▶ Travail demandé
A) D'après le texte sur l'Iran, dans quelle région les Iraniens se sont-ils massivement exilés ?
B) Poursuivez le texte sur l'Iran en enchaînant directement après sa dernière phrase.

▶ Texte fourni

On l'a ici assez peu commenté mais, dans les rues de Téhéran, on a célébré la défaite de l'équipe iranienne de football contre celle des Etats-Unis dans un match de Coupe du Monde. La population iranienne redoutait qu'une victoire n'alimente la propagande du régime avec ses absurdes slogans anti-américains. Et aussi parce que, contrairement à ce que l'on pense à l'Ouest, les Iraniens ne détestent nullement les USA. D'ailleurs, quand ils ont la possibilité de voyager, ils choisissent prioritairement les USA; on peut aussi rappeler qu'ils se sont massivement exilés en Californie (où ils ont, généralement, brillamment réussi).
De même, les Iraniens ne souhaitent plus aujourd'hui voir aboutir un accord, avec les occidentaux, sur le nucléaire. Cela aussi renforcerait le gouvernement des mollahs.
La tension monte maintenant sans cesse et l'impensable commence à être envisagé. L'impensable, c'est à dire la chute des religieux, honnis et détestés depuis presque toujours, peut-être même depuis leur prise du pouvoir en 1979.
Une démonstration saisissante: le grand jeu aujourd'hui, chez les jeunes, consiste à arracher dans la rue le turban d'un mollah. Cela va, ensuite, jusqu'à jouer au football avec ce turban. C'est évidemment très risqué (ça peut vous valoir au moins de la taule) mais on trouve sur les réseaux sociaux plein de vidéos de ces énormes "sacrilèges" .

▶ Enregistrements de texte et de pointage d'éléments
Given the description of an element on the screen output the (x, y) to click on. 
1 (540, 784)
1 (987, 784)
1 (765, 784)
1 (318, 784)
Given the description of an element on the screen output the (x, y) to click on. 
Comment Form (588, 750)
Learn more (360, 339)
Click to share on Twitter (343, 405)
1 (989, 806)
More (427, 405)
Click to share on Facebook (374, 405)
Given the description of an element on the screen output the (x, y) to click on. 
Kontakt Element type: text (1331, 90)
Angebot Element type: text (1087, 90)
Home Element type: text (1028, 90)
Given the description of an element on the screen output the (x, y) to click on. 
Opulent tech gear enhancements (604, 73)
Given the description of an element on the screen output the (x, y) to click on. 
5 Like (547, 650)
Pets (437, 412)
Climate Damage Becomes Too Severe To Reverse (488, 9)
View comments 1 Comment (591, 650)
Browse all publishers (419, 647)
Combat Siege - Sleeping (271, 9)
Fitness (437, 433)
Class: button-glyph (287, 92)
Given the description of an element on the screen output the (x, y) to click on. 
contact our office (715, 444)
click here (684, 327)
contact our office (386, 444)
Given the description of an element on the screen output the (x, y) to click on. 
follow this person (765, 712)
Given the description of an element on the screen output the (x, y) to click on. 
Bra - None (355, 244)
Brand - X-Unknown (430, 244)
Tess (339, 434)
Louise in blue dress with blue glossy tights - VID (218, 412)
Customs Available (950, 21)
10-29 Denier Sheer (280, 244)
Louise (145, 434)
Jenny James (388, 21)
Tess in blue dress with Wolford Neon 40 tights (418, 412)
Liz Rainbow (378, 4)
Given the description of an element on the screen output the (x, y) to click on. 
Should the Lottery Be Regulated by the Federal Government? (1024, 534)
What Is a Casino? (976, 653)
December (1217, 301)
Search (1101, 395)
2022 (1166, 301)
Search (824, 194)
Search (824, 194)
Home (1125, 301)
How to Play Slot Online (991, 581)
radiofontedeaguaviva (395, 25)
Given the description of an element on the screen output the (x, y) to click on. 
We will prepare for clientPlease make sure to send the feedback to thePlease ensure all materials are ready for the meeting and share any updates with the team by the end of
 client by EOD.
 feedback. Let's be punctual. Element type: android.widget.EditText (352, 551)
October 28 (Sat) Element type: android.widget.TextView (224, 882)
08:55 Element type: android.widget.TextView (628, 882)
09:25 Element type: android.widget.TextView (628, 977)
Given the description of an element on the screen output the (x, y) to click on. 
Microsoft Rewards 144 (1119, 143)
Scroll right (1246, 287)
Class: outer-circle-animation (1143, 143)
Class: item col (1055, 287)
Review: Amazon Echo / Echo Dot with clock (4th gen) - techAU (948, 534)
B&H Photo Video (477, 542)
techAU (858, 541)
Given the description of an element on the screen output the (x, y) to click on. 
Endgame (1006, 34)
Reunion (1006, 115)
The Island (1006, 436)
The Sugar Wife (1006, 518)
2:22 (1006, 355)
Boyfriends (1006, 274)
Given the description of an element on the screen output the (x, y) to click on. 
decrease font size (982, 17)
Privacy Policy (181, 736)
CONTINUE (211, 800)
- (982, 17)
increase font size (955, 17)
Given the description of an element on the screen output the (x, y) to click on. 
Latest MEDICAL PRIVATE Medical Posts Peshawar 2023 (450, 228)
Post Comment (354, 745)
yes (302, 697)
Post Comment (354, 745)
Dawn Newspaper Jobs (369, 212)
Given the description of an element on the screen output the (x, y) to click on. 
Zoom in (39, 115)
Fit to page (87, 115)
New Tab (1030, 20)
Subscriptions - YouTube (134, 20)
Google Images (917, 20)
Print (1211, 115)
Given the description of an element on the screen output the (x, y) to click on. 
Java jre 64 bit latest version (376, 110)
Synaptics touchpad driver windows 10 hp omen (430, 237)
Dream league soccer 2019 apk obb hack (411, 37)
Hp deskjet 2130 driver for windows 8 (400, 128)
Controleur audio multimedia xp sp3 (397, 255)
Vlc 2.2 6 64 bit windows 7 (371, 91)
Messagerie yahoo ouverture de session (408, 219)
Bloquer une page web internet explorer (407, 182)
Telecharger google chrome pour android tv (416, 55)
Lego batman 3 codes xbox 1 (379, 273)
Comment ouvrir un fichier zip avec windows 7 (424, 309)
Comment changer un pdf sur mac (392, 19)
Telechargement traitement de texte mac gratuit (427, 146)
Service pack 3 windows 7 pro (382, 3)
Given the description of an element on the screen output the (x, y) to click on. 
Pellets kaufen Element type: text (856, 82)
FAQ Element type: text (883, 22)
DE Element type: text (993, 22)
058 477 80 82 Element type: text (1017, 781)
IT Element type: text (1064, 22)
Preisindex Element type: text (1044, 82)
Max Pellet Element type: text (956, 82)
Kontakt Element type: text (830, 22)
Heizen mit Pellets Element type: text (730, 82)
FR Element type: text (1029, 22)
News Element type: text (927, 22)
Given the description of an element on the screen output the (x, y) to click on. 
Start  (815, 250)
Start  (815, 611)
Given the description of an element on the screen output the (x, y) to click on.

▶ Réponses attendues
A) En Californie.

B)
Les Iraniens avaient inauguré ce que l'on avait appelé "la Révolution au nom de Dieu". Cette apparente revanche du spirituel sur le matériel avait été célébrée à peu près partout, notamment par des "intellectuels" occidentaux. Les conséquences à l'échelle mondiale de cette révolution iranienne ont été immenses. Elle a enclenché dans tous les pays musulmans, alors qu'ils semblaient se laïciser d'un bon pas, un renforcement de la pratique religieuse sous ses aspects les plus rigides et obsessionnels.

Mais les Iraniens avaient-ils vraiment souhaité une révolution religieuse et une prise du pouvoir par les mollahs ? Rien n'est moins sûr. Il faut d'abord rappeler que cette prise du pouvoir par les religieux a été, à l'époque, une immense surprise. Personne ne s'y attendait, n'avait prévu cela. Le Shah, lui-même, redoutait les communistes et leur Parti Toudeh qui, même condamné à la clandestinité, demeurait puissant. C'était donc eux que sa police politique, la sinistre SAVAK, ciblait et persécutait.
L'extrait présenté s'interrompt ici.